Some risk factors for OA have been identified. Risk factors make an individual more likely to develop a condition but do not mean the person will get the disease. In addition, people with no risk factors can still develop the disease.
The most common risk factors associated with OA include:
* Age. OA usually develops after age 45 and is most common after age 65.
* Weight. Overweight or obese people are more likely to develop OA.
* Heredity. People with a family member with OA are more likely to develop the disease. Inherited bone abnormalities, such as a malformed joint or defective cartilage, may also increase the likelihood of developing OA. Even a minor difference in leg lengths, a common condition, may increase the risk of knee and hip OA, research has indicated.
* Sex. Although OA is less common before age 55, it occurs equally in both sexes in this age group. After age 55, it is more common in women than men.
* Lifestyle factors. People are more likely to develop OA when they have repetitive motion or stress on a joint from exercise or work conditions. Also, individuals who have long periods of immobilization are at risk for OA.

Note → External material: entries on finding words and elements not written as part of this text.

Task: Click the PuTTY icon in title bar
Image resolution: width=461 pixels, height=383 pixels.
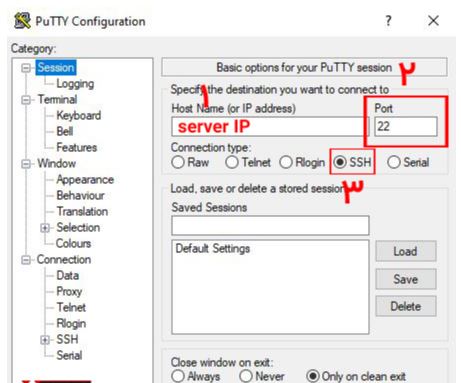Action: [x=22, y=21]
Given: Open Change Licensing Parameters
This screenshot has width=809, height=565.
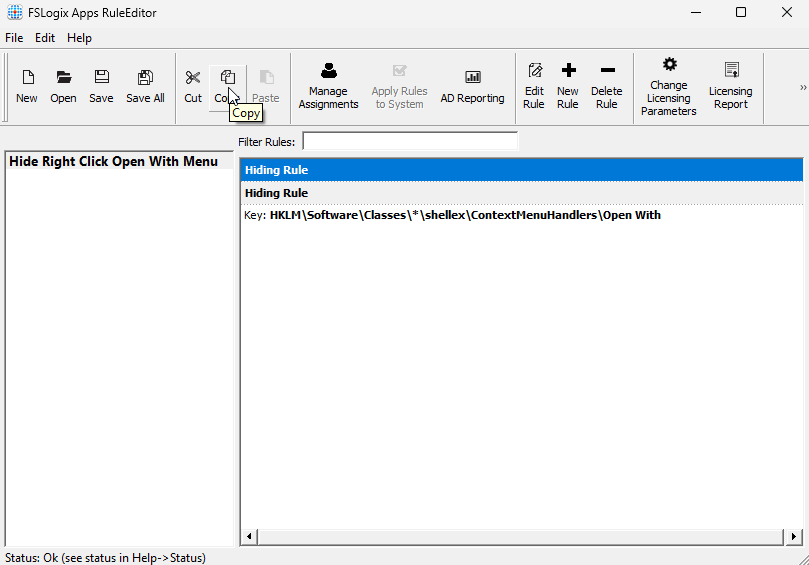Looking at the screenshot, I should pyautogui.click(x=668, y=87).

* Injury. Having a sports injury, such as a torn knee cartilage (meniscus injury) or a fracture near the joint, makes an individual more susceptible to OA. Knee surgeries, such as repair of a torn anterieror cruciate ligament, may increase risk of early OA. Weak muscles in the thighs may lead to the OA in the knees.

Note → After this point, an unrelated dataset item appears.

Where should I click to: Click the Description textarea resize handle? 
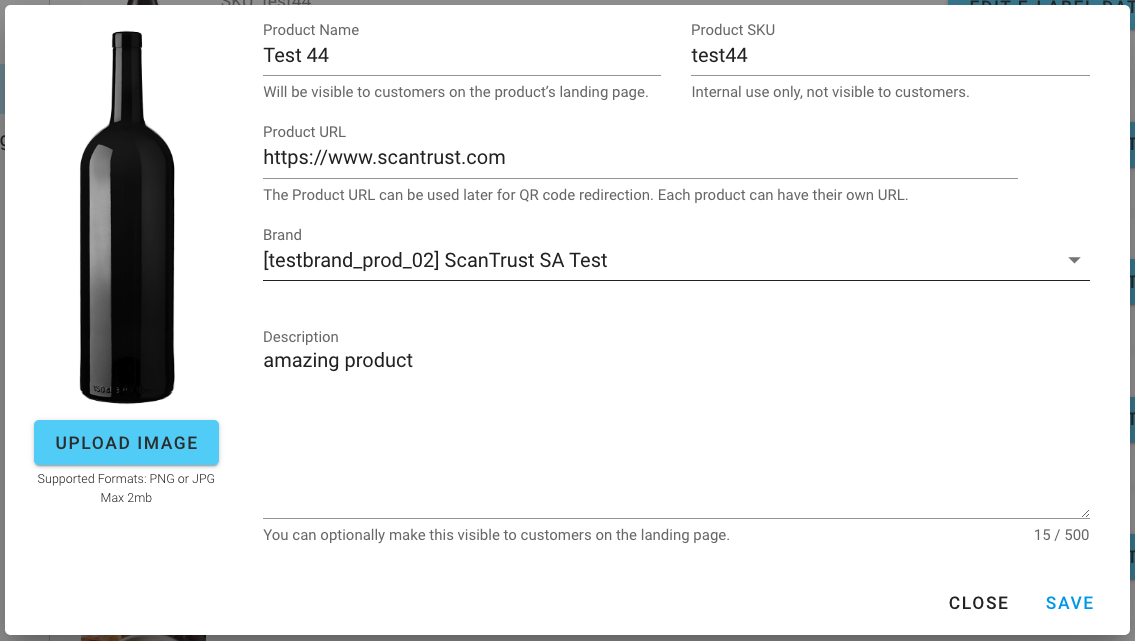point(1084,513)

* Medical conditions. Diseases that cause a change in the structure or function of joints also increase the likelihood of OA. These include other forms of arthritis, such as rheumatoid arthritis and gout, and hemochromatosis, a condition in which excess iron can get deposited within cartilage causing destruction.
* Nerve disorders. Peripheral neuropathy, a condition that affects the nerves in limbs, may increase the likelihood of OA. Causes of neuropathy include diabetes and alcoholism.
Some research has contradicted the popular notion that cracking the knuckles or other joints contributes to osteoarthritis.